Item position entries
•••••

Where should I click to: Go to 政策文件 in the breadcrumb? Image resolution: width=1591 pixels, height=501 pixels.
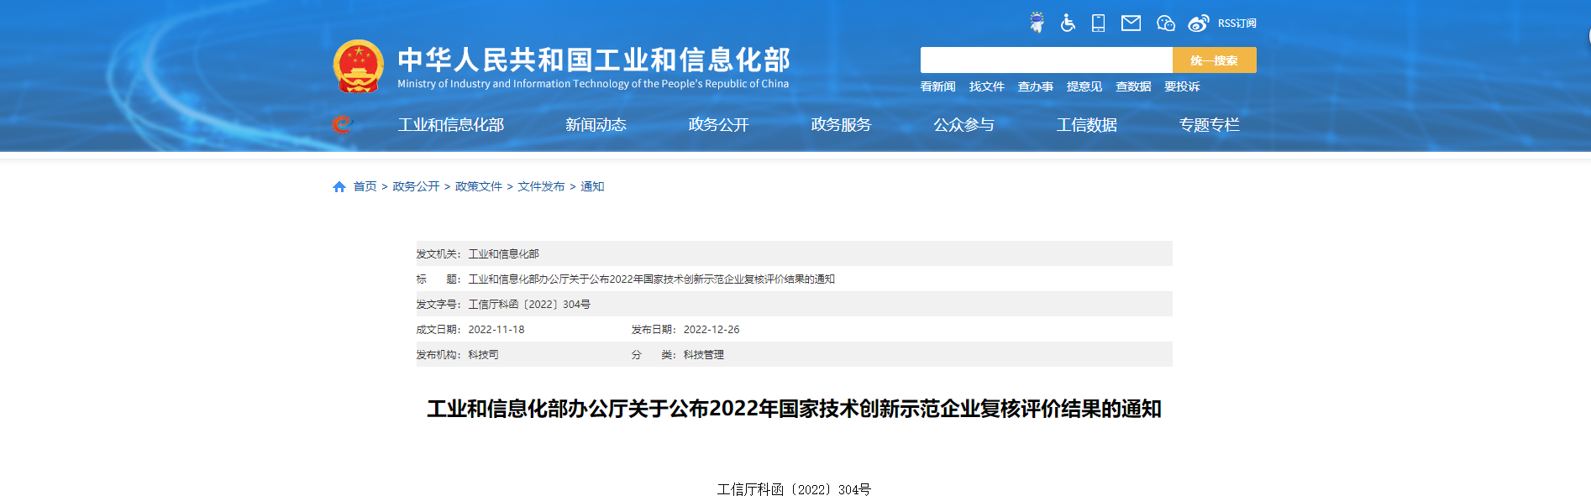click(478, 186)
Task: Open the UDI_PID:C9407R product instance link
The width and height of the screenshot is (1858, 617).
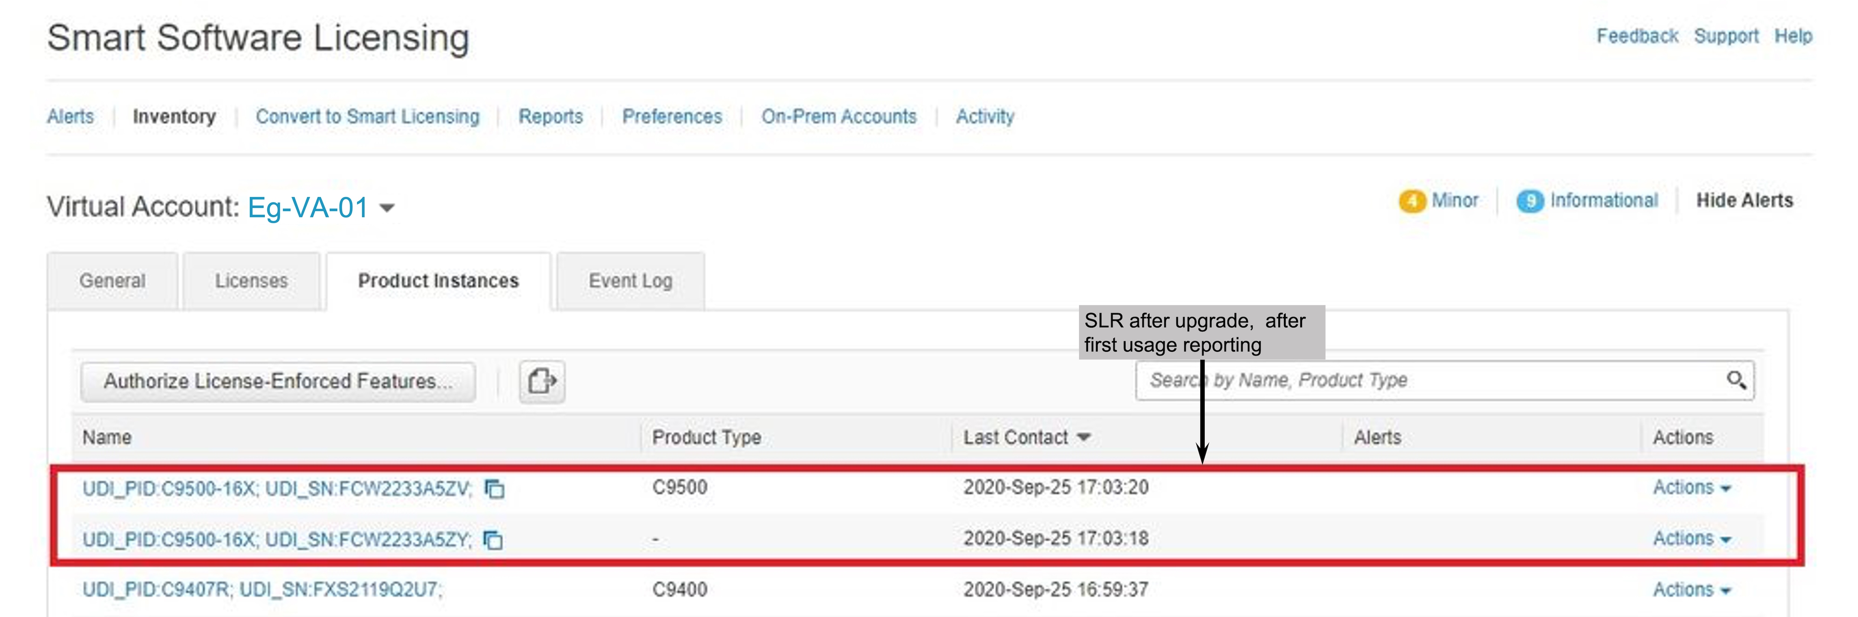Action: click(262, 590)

•••••

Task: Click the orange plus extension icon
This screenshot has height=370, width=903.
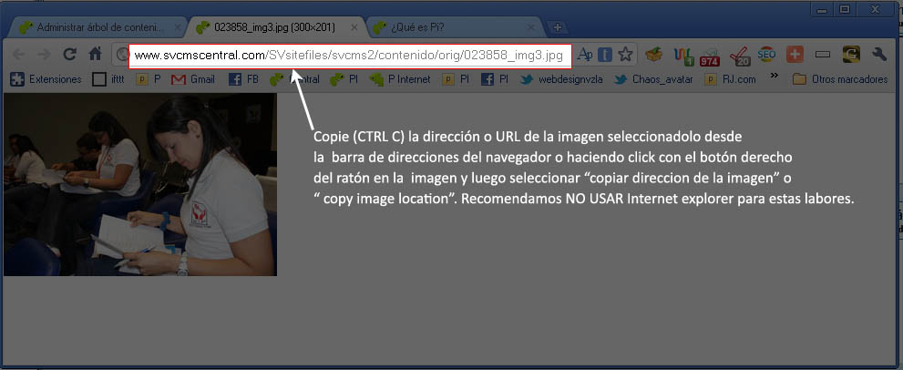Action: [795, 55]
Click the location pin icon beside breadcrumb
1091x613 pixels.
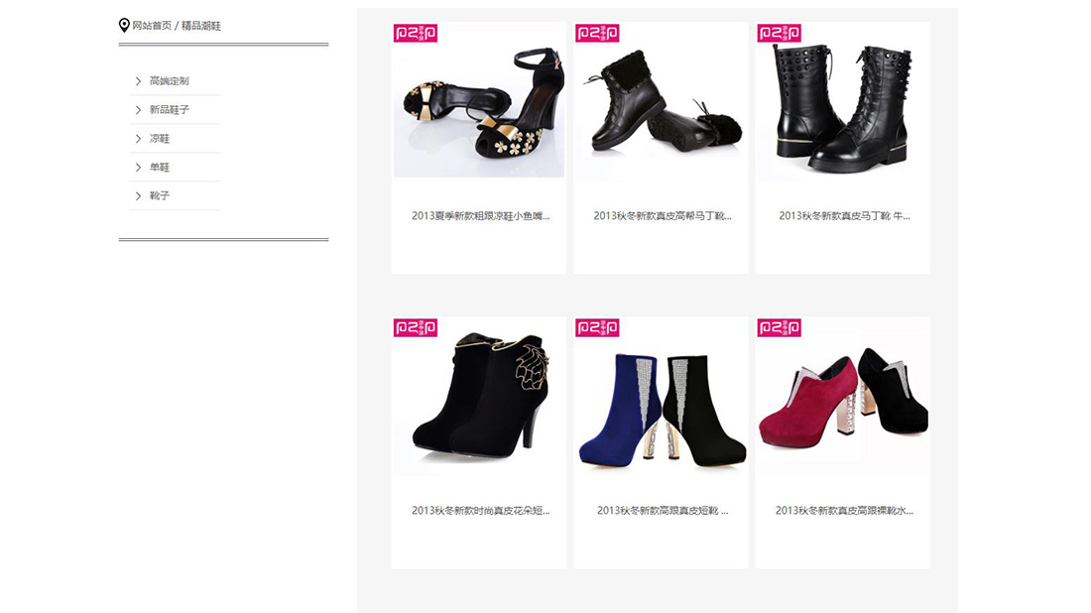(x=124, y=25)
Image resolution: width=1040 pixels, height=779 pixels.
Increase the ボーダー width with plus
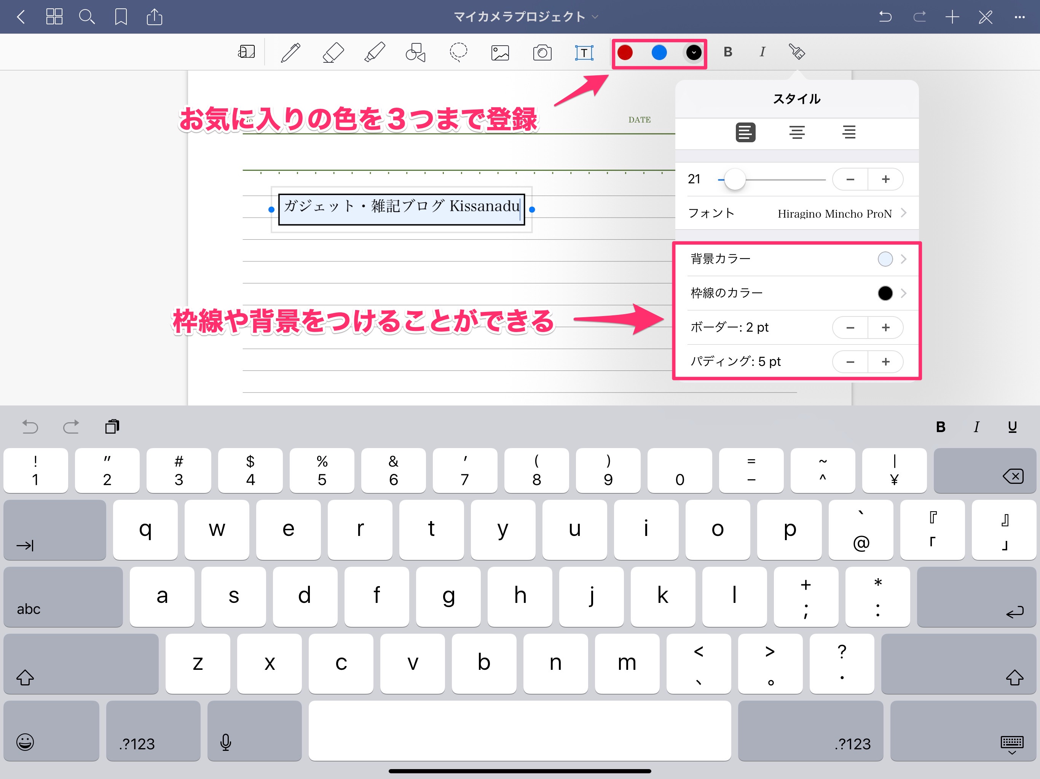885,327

•••••

• REQUIREMENT: Please lay out the rows from the line containing "Where should I" through the line containing "Action: click(262, 590)", both included, as a numbered list with blank lines left out, and omit the pictures.

• ANSWER IN FULL:
1. Where should I click to: Go to 政策文件 in the breadcrumb? Image resolution: width=1591 pixels, height=501 pixels.
2. click(478, 186)
3. Task: Open the UDI_PID:C9407R product instance link
4. The width and height of the screenshot is (1858, 617).
5. Action: click(262, 590)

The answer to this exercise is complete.